# DESCRIPTION OF THE TASK:
Scan the records for "marker". Show the matching lines.
* * * * * * * * *
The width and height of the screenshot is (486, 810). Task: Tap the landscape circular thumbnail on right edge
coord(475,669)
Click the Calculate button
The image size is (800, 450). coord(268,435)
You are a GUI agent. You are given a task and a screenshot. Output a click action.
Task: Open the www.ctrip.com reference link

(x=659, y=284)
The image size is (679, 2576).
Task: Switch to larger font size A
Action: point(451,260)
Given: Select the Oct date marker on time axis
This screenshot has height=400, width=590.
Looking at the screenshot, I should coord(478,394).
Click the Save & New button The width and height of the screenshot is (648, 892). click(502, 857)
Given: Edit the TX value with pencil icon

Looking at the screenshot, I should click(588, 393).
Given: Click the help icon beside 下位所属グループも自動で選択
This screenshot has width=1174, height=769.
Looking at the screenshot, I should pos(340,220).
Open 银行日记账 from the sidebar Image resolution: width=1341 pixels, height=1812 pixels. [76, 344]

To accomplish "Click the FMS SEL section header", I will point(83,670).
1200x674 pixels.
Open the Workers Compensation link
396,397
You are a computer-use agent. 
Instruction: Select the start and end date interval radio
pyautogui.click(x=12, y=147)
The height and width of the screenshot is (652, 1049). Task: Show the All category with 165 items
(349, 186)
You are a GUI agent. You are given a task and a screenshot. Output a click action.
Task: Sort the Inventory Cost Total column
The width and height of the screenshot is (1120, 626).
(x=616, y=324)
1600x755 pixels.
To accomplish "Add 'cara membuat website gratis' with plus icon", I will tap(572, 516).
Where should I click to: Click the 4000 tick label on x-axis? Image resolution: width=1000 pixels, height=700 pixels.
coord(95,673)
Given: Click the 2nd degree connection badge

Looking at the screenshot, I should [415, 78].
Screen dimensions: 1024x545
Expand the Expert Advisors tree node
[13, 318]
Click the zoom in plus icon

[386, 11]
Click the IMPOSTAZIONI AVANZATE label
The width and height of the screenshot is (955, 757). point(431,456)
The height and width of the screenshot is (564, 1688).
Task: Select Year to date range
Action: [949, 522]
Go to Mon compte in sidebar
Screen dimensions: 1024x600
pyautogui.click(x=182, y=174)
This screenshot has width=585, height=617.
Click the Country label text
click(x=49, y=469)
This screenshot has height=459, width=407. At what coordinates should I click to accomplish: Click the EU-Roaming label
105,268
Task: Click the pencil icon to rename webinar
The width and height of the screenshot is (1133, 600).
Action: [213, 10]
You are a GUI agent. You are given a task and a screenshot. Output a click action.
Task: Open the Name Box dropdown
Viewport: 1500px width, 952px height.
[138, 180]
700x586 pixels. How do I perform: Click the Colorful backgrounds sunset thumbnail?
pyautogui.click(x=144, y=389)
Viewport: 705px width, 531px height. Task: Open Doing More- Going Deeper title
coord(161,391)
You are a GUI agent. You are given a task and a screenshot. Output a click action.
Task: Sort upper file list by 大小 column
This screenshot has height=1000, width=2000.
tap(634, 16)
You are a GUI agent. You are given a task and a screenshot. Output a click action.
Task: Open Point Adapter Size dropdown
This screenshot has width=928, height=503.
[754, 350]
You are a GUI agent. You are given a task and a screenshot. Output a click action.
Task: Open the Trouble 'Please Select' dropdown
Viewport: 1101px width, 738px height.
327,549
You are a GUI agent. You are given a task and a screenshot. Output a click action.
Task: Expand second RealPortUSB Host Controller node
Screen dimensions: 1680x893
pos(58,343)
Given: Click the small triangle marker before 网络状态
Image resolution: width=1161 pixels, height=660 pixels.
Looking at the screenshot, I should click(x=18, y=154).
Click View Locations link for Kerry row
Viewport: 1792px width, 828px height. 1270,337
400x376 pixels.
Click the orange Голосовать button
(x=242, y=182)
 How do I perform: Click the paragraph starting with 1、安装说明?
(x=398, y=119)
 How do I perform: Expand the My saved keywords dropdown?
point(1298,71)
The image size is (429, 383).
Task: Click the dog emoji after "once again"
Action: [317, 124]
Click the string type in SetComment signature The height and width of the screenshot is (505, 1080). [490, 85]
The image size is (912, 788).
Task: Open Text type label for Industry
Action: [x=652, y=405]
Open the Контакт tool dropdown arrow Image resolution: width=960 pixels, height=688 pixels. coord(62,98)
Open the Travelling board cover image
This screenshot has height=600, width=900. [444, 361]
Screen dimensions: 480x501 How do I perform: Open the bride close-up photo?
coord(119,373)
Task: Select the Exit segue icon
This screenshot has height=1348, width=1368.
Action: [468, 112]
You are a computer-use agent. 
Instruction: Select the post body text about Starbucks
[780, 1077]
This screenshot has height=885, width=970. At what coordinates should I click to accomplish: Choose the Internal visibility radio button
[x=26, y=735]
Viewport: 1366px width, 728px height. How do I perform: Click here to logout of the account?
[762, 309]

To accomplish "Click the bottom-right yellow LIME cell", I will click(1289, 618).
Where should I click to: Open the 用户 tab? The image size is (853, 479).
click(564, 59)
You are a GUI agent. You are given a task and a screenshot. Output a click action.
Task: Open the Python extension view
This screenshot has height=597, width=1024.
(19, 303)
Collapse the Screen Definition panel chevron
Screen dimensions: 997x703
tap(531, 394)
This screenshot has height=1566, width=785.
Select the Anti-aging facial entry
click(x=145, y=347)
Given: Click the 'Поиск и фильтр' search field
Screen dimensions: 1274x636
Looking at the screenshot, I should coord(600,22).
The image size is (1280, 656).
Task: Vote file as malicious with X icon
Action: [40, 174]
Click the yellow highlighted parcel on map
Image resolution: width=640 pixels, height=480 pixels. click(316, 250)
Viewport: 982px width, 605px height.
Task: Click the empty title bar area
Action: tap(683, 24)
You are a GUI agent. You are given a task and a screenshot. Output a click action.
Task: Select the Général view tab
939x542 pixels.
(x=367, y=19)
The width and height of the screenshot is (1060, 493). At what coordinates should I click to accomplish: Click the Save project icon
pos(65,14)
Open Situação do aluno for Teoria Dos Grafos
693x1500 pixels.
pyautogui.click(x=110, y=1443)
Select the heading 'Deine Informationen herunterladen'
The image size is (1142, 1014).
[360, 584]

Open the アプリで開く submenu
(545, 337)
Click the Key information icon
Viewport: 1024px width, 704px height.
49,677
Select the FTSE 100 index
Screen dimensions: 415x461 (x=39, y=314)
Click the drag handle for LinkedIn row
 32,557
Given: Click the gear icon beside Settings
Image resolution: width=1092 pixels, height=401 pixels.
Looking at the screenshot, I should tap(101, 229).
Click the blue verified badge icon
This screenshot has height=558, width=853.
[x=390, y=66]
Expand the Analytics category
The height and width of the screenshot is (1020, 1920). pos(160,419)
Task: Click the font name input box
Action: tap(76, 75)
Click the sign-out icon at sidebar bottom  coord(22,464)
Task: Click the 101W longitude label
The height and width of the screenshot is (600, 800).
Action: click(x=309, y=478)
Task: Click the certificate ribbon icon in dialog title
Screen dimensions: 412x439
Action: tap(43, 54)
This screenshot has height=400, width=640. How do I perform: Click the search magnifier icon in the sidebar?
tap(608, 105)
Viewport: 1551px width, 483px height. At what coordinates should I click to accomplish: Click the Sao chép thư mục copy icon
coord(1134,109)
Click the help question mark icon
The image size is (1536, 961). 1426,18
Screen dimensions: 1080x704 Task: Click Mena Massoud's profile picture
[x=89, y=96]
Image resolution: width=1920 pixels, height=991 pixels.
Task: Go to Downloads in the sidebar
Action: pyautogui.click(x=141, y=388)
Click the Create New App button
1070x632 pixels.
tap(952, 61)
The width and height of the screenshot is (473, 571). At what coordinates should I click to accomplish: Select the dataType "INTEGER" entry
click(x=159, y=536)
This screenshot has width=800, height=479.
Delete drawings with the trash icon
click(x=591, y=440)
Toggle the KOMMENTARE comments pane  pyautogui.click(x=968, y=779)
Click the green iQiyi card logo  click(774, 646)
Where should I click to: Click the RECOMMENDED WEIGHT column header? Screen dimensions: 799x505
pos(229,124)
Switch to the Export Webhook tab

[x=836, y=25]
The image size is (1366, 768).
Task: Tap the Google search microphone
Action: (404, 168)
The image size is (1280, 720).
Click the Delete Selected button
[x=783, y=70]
* * * * * * * * *
# ANSWER FOR THE TASK:
Given: Select the Oct date marker on time axis
Given: Click the small triangle marker before 网络状态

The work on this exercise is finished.